Verfahrensbestimmungen.
§ 8. (1) Das Strafgericht hat auf Begehren des Verletzten ein Geschäft, wegen dessen eine Verurteilung wegen Wuchers erfolgt, als nichtig zu erklären und, wenn die Ergebnisse des Strafverfahrens ausreichen, über die weiteren Rechtsfolgen der Nichtigkeit zu erkennen.
(2) Reichen die Ergebnisse des Strafverfahrens zum Erkenntnis über die Rechtsfolgen der Nichtigkeit über die Rechtsfolgen der Nichtigkeit des Geschäftes nicht aus, so erfolgt unter Aufrechterhaltung der erworbenen Sicherstellung die Verweisung auf den Zivilrechtsweg, der in diesem Falle sowohl dem Privatbeteiligten als auch dem Angeklagten offen steht.
§ 9. (1) Auf Ersuchen des Strafgerichtes, bei dem ein Verfahren wegen Wuchers anhängig ist, hat der Zivilrichter jederzeit mit dem den fraglichen Anspruch betreffenden Verfahren innezuhalten.
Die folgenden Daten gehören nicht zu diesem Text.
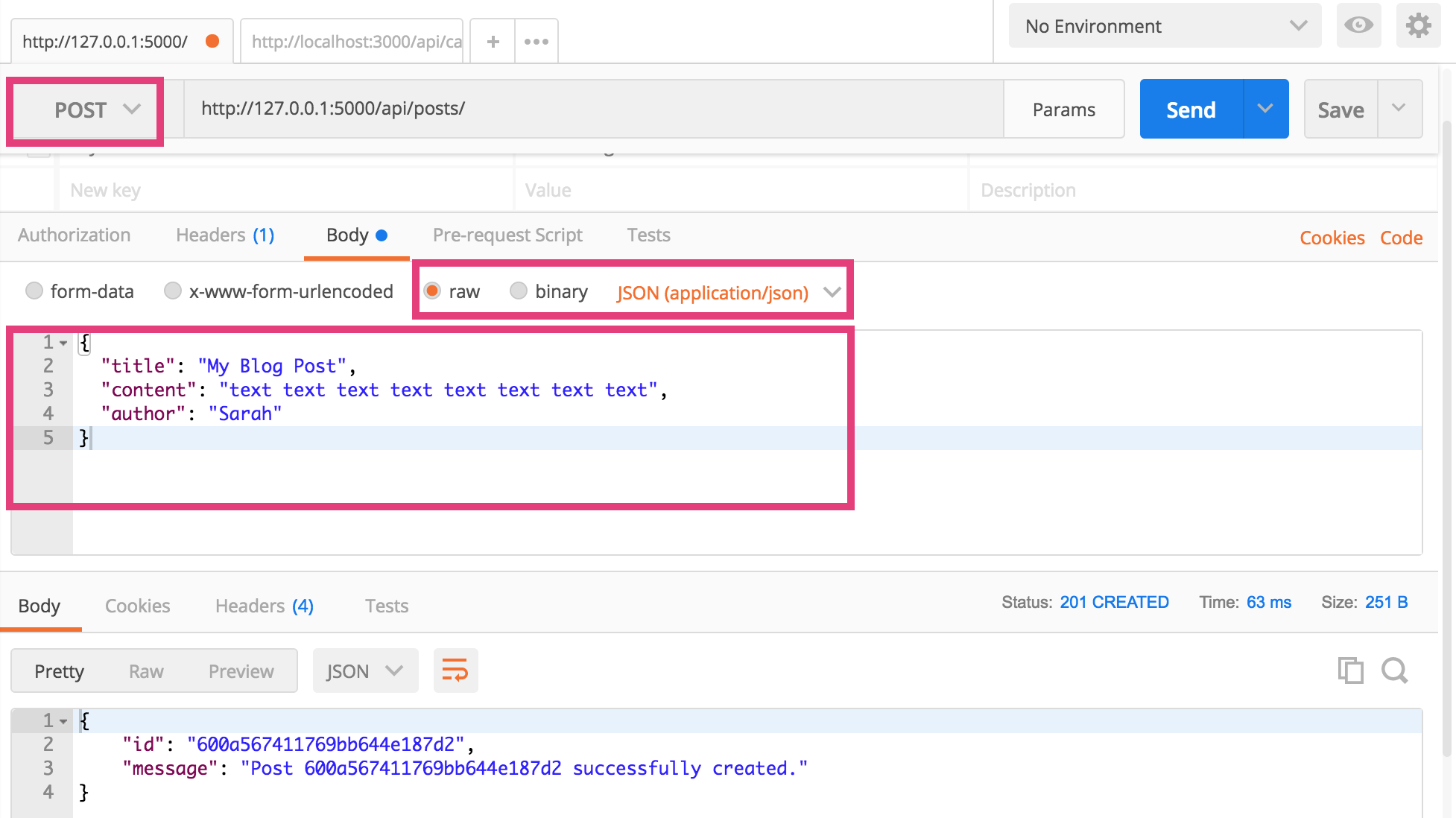Select the form-data radio button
(2) Wenn sich während eines zivilgerichtlichen Verfahrens der Verdacht des Wuchers ergibt, kann das Gericht den Rechtsstreit (§ 191, ZPO.) oder die Exekution bis zum Abschlusse des Strafverfahrens unterbrechen. Nach Ermessen des Gerichtes kann während der Unterbrechung eine einstweilige Verfügung oder, wenn ein Exekutionstitel vorliegt, die Exekution zur Sicherstellung zugunsten des Anspruches bewilligt werden.
§ 10. Die Bestimmungen der §§ 1, 7 und 9 sind auch auf Geschäfte anzuwenden, die vor Beginn der Wirksamkeit dieses Gesetzes zustande gekommen sind, es sei denn, daß die aus diesen Geschäften entstandenen Ansprüche vor diesem Zeitpunkt erfüllt oder durch eine gerichtliche Entscheidung oder einen anderen Exekutionstitel festgestellt worden sind.
Beginn der Wirksamkeit des Gesetzes.
§ 11. (1) Dieses Gesetz ist am 20. Oktober 1914 in Wirksamkeit getreten. Mit dem gleichen Tage hat das Gesetz vom 28. Mai 1881, R. G. Bl. Nr. 47, betreffend Abhilfe wider unredliche Vorgänge bei Kreditgeschäften, seine Geltung verloren.
(2) Mit der Vollziehung ist das Bundesministerium für Justiz betraut.
(3) (§ 3, Z 4, und § 4, Z 2, des Gesetzes sind durch § 5, Abs. (3), der Verordnung zur Durchführung des Gesetzes zur Änderung des Reichsstrafgesetzbuchs vom 24. September 1941, Deutsches R. G. Bl. I S. 581, aufgehoben worden und zufolge § 1, Z 2, des Gesetzes vom 16. November 1945, St. G. Bl. Nr. 235, über die Wiederherstellung österreichischer Rechtsvorschriften in strafrechtlichen und strafverfahrensrechtlichen Nebengesetzen wieder in Kraft getreten.)